In order to prevent unauthorized access to data, the data mining tools and data entry forms should all be password protected and all actions on the database should be logged, identifying each user’s activities.
RDBMS performance issues
Although RDBMSs are very effective at reducing the repetition of data, their data access procedures can sometimes be a crippling overhead. Very large tables of data can take hours to process, particularly if a query includes joins to tables with many complicated sub-queries. It is often necessary to run reports overnight in order to avoid user complaints over their slowness to complete.
This problem is the main reason that RDBMSs are less popular in the field of marketing. RDBMSs are great for traditional business activities, such as accounting, but since marketing got into the technique of gathering and analyzing big data, other data storage and manipulation systems have been given greater prominence.
The successful rival to RDBMS in the processing of big data is a category of database systems that is called NoSQL. In order to keep your RDBMS running at acceptable speeds, the DBA has to perform a number of optimization tasks. These include clearing out gaps and reallocating the memory used by the system to eradicate gaps created by deleted data and making the RDBMS occupy a contiguous area of storage and memory.
The haphazard creation of a database and poorly-monitored alterations and extensions can also impair RDBMS performance, so periodic reviews of the objects in a database in a “spring clean” can help to optimize the speeds at which data can be inserted and retrieved. Similarly, scripts and programs that perform complex actions on data as it is retrieved can often be improved to enable them to return data faster. Fortunately, there are tools available to assist with the database optimization tasks.
Database performance tools
One problem with delivering speedy results from a database is that there are many different services involved in getting data to the users. There is no point having a speedy database if the network is slow. Therefore, system administrators need to ensure that the path of delivery is optimized as well as the database.
The SolarWinds Database Performance Analyzer is able to check on the performance of your database, including data delivery channels. The tool is able to test your hardware, your RDBMS, code, and database object efficiency.
The tool is able to optimize SQL Server, Oracle, MySQL, DB2, SAP ASE, and Cloud RDBMSs. The performance analyzer is able to check on the statuses of the server that supports the database and check on response times at regular interval, producing performance graphs in the dashboard. Those metrics also let you see summaries of all of the activities being performed on the database at any moment. The monitor doesn’t capture any data being processed, so it doesn’t break confidentiality.
When migrating new code and objects from the dev database, through sandbox on to the live system, you can trial the impact of these changes through the Database Analyzer.
This analyzer has a machine learning module that establishes a baseline of normal performance, raising alerts when activities deviate, and raising the likelihood of strain on the system. The tool works both with live data and historical performance metrics to give you a timeline of database performance.

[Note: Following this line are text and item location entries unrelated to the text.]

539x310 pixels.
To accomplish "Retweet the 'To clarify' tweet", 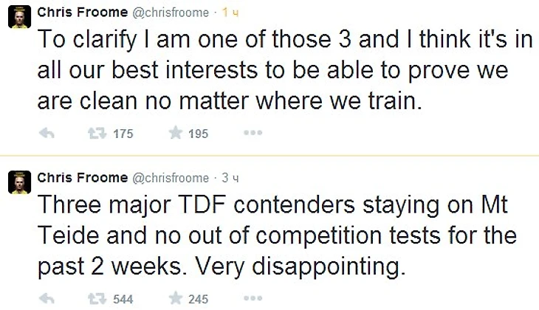I will [96, 134].
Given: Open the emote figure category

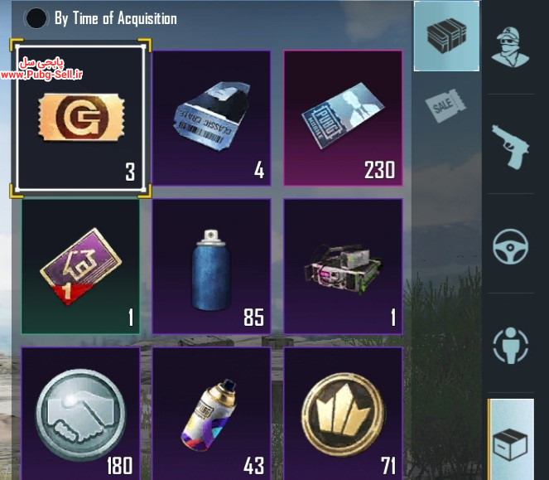Looking at the screenshot, I should click(x=510, y=346).
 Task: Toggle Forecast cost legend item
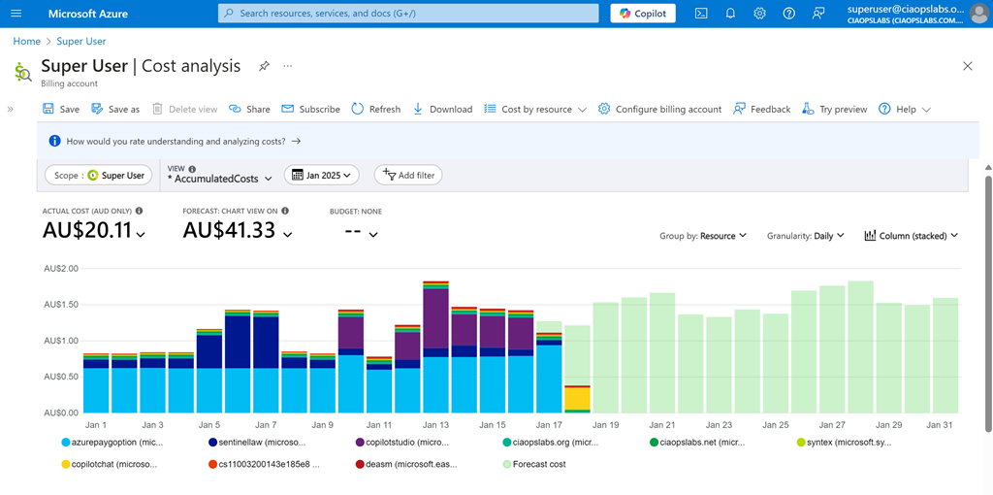(538, 464)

This is a paid tool, but you can get it on a 14-day free trial.
Managing an RDBMS
Remember, when you run an RDBMS, there are many performance factors to take into account to ensure satisfactory operations. Access controls are also important and you need to limit the number of people who get the admin password. Interfaces enable you to control the amount of access regular users get to the database. However, they also introduce an extra potential point of failure.
Keep track of performance issues and try to head off disaster with a database monitor and analyzer. An automated tool to monitor your network and improve transfer speeds will also help you to keep data delivery at acceptable speeds.